[<prev] [next>] [thread-next>] [day] [month] [year] [list]
Message-ID: <20090517213335.GB32019@mit.edu>
Date: Sun, 17 May 2009 17:33:35 -0400
From: Theodore Tso <tytso@....edu>
To: Timo Sirainen <tss@....fi>
Cc: Josef Bacik <josef@...icpanda.com>, linux-kernel@...r.kernel.org,
david@...g.hm, linux-ext4@...r.kernel.org
Subject: Re: ext3/ext4 directories don't shrink after deleting lots of files
On Thu, May 14, 2009 at 08:45:38PM -0400, Timo Sirainen wrote:
> I was rather thinking something that I could run while the system was
> fully operational. Otherwise just moving the files to a temp directory +
> rmdir() + rename() would have been fine too.
>
> I just tested that xfs, jfs and reiserfs all shrink the directories
> immediately. Is it more difficult to implement for ext* or has no one
> else found this to be a problem?
I've sketched out a design that shouldn't be too hard to implement
that will address the problem which you've raised. I'm not sure when
I will have to implement it, so in case there's an ext4 developer who
has time, I thought I would throw it out there.
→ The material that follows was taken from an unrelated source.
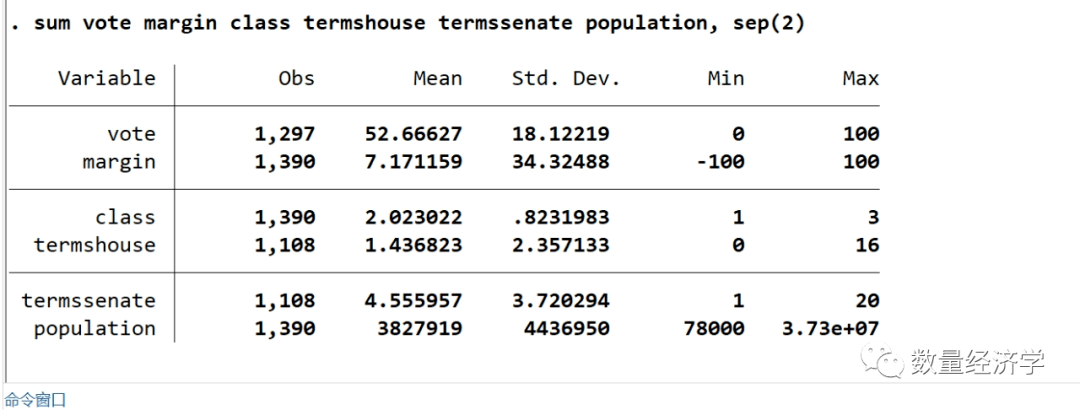Click the Std. Dev. column header

(x=566, y=78)
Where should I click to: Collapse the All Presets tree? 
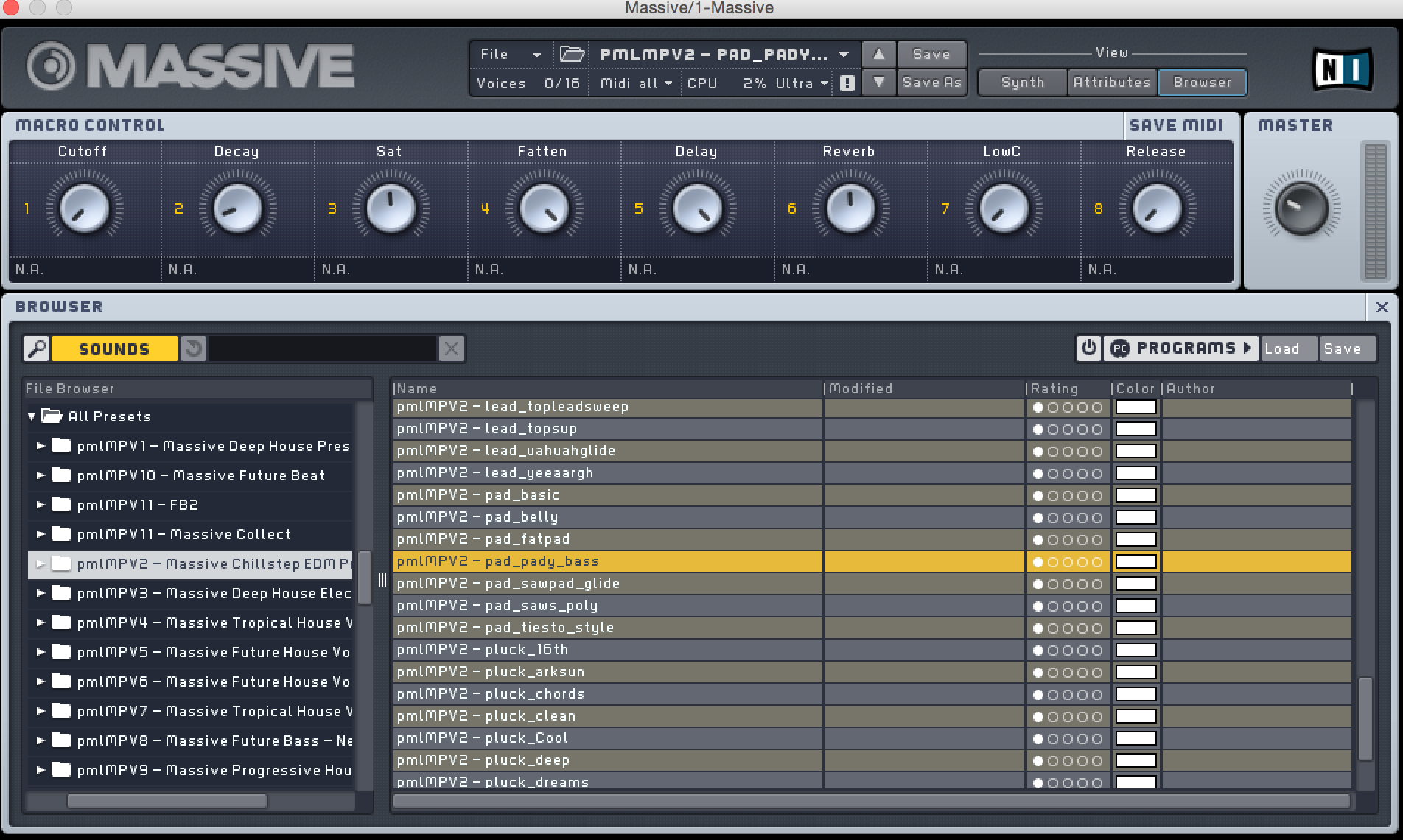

For folks who are
looking for something simple to get started, perhaps after submitting
a few bug fixes or cleanups, this should be a fairly straight forward
project.
The constraints that we have is that for backwards compatibility's
sake, we can't support spares directories. So if a block in the of
the directory becomes empty, we can't just unallocate it unless the it
is at the very end of the directory. In addition, if htree support is
enabled, we also need to make sure the hash tree index is updated
remove the reference to the block we are about to remove. Finally, if
journalling is enabled, we need to know in advance how many blocks the
unlink() operations will need to touch.
So the basic design is as follows. We add a new parameter to
ext4_delete_entry(), which is a pointer to a new data structure,
ext4_dir_cleanup. This it gets filled in with information about the
directory block containing the directory entry which was removed:
directory inode, logical and physical block number, the directory
index blocks if present, etc. Then the callers of ext4_delete_entry()
(ext4_rmdir, ext4_rename, and ext4_unlink) take that information ad
pass it another function which takes tries to shrink the directory ---
but this function gets called *after* the call to ext4_journal_stop().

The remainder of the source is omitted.